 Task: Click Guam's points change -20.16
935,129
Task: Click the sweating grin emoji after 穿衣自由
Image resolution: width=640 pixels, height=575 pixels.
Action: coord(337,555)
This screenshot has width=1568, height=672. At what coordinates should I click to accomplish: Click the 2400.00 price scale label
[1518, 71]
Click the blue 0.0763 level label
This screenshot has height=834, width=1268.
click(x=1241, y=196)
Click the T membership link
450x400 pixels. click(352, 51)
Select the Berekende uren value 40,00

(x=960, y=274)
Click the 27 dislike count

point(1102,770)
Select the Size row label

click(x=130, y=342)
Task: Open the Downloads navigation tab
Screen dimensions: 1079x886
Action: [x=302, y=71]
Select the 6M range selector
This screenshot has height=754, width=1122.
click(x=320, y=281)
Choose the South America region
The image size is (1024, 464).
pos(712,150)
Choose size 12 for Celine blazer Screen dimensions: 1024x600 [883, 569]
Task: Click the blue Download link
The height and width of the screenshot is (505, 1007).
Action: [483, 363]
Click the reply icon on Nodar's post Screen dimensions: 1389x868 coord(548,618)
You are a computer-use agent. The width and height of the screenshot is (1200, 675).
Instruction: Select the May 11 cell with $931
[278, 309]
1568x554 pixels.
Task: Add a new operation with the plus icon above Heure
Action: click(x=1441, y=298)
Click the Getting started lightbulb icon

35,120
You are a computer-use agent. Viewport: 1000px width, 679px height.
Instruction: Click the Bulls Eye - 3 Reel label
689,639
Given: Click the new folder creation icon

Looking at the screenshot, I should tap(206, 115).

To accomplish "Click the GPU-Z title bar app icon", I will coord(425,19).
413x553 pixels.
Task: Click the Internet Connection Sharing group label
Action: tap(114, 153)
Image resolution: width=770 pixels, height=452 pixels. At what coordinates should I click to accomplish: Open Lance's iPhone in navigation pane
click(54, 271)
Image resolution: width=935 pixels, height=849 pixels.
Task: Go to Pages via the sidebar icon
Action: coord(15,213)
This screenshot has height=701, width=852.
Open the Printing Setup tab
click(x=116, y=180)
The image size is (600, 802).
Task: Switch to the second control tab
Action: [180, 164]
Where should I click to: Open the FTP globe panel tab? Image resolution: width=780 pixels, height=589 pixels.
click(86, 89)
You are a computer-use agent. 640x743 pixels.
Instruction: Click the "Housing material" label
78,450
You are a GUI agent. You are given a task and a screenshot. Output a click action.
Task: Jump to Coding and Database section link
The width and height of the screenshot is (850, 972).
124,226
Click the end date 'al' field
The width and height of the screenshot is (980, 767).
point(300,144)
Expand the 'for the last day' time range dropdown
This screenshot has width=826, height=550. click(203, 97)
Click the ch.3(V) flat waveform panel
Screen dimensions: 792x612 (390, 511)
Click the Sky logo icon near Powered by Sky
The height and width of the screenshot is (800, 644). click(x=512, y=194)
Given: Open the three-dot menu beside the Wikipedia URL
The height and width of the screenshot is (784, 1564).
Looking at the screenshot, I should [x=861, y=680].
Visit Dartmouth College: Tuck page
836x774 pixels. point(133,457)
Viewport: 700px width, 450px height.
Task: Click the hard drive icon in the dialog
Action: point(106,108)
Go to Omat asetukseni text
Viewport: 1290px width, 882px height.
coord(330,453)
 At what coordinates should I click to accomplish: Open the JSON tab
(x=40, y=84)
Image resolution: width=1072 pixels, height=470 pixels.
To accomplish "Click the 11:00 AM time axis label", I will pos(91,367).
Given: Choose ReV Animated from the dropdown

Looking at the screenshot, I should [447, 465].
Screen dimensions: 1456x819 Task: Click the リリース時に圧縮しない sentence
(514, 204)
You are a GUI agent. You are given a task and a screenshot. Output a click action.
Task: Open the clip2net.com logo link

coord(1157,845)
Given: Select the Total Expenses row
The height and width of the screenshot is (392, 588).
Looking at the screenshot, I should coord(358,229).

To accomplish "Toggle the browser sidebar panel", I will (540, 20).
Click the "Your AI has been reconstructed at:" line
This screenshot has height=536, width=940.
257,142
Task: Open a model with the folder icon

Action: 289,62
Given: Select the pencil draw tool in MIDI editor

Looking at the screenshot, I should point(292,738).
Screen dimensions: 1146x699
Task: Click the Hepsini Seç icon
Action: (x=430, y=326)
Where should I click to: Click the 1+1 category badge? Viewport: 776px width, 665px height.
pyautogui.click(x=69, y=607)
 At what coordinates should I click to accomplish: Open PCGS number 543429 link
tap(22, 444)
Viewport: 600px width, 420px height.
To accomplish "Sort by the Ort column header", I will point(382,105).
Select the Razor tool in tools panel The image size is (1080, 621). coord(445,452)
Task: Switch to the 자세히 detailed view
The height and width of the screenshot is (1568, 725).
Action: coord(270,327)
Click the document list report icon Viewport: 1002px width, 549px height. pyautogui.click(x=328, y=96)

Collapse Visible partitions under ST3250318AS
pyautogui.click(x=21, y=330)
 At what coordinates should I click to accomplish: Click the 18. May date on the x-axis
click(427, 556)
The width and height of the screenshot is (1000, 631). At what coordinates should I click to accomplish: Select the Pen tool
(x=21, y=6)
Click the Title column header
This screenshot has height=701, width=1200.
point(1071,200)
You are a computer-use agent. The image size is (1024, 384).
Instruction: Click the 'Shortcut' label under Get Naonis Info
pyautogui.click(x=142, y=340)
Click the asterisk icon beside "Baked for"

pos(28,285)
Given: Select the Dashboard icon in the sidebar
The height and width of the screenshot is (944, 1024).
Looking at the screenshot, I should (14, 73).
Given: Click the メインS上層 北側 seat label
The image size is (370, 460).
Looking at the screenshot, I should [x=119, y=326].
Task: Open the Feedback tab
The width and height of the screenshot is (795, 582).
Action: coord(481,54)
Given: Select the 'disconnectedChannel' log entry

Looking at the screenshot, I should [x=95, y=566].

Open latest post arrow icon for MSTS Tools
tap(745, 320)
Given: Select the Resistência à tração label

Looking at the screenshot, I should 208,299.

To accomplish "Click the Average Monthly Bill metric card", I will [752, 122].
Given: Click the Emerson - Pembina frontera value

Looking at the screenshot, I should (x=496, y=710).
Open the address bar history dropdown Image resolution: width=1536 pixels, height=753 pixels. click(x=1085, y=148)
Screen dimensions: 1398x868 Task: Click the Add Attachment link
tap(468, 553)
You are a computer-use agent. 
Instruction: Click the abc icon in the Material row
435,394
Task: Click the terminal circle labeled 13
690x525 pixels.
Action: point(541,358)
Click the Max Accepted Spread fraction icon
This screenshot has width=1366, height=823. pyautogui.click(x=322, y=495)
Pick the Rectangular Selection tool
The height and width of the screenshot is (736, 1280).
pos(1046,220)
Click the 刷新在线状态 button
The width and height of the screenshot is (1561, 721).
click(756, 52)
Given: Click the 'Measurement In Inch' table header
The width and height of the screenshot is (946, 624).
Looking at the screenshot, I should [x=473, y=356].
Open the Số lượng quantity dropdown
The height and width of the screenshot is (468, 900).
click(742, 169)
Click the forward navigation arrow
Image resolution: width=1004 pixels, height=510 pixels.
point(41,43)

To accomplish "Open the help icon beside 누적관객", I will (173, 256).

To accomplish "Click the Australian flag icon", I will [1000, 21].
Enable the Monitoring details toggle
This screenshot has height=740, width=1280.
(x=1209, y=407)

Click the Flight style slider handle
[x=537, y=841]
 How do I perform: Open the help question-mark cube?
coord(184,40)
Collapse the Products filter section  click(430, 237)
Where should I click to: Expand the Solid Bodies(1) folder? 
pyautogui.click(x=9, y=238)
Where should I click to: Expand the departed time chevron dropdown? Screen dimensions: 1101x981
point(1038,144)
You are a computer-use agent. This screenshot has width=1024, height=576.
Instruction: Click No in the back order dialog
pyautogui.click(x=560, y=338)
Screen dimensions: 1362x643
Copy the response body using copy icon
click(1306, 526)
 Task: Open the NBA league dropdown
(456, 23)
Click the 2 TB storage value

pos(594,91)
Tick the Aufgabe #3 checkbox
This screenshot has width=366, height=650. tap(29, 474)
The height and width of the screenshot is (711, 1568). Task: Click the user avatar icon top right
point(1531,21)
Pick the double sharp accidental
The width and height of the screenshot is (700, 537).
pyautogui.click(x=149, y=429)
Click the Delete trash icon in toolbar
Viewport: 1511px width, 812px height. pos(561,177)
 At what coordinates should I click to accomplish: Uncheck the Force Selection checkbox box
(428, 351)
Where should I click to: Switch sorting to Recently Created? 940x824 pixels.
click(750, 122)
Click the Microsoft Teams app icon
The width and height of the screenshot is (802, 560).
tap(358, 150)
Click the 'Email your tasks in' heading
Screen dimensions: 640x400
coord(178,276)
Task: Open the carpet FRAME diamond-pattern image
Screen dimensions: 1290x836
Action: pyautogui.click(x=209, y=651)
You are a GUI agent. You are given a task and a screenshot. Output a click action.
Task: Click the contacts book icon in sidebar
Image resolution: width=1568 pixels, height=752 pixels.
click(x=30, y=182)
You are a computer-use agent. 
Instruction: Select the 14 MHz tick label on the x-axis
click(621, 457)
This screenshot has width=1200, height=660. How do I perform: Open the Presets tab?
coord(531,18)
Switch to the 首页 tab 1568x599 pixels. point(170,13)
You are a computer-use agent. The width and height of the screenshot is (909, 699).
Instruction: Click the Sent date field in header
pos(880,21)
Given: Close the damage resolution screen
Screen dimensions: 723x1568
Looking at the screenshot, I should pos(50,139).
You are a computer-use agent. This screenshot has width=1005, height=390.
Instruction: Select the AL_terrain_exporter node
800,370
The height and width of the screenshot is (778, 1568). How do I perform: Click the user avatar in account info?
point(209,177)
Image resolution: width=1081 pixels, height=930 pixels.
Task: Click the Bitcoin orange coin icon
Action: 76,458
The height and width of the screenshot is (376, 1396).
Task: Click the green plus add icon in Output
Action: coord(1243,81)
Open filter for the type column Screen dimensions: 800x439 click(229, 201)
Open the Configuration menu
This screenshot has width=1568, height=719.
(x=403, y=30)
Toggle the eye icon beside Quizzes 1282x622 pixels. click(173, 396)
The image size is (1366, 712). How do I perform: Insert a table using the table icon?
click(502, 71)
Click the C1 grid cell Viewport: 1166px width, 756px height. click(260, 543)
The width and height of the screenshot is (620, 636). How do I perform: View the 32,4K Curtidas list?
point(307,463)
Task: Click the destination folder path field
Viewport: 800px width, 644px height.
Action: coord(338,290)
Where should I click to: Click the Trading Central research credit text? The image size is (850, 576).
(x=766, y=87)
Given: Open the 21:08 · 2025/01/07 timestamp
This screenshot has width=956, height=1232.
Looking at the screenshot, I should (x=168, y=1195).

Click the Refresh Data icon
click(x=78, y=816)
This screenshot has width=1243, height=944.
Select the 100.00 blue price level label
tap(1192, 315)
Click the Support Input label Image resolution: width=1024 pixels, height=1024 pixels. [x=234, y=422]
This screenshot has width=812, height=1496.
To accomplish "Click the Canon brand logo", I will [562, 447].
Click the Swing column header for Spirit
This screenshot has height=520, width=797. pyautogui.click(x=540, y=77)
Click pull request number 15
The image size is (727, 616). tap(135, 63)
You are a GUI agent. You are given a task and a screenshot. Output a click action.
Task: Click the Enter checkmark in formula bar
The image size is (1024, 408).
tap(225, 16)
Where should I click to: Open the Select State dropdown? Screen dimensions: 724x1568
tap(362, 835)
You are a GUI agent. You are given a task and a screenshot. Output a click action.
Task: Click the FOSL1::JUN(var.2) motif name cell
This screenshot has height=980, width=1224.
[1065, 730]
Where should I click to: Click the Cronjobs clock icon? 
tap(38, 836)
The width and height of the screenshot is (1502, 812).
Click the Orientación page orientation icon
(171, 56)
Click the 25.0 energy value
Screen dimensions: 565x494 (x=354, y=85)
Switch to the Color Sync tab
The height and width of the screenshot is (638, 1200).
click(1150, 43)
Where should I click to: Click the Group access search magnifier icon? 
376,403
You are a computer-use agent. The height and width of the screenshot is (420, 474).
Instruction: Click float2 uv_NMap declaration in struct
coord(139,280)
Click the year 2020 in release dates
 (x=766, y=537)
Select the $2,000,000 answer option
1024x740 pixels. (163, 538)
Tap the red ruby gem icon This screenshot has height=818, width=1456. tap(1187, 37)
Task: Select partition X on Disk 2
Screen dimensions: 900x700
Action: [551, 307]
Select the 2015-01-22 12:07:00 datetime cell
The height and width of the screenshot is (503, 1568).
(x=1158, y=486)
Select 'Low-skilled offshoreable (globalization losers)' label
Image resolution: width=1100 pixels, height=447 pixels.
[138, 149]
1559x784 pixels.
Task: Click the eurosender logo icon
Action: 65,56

+++

=== The problem ===
Show every line in the listing above that carries the word "section".

=== Solution ===
Task: Jump to Coding and Database section link
Collapse the Products filter section  click(430, 237)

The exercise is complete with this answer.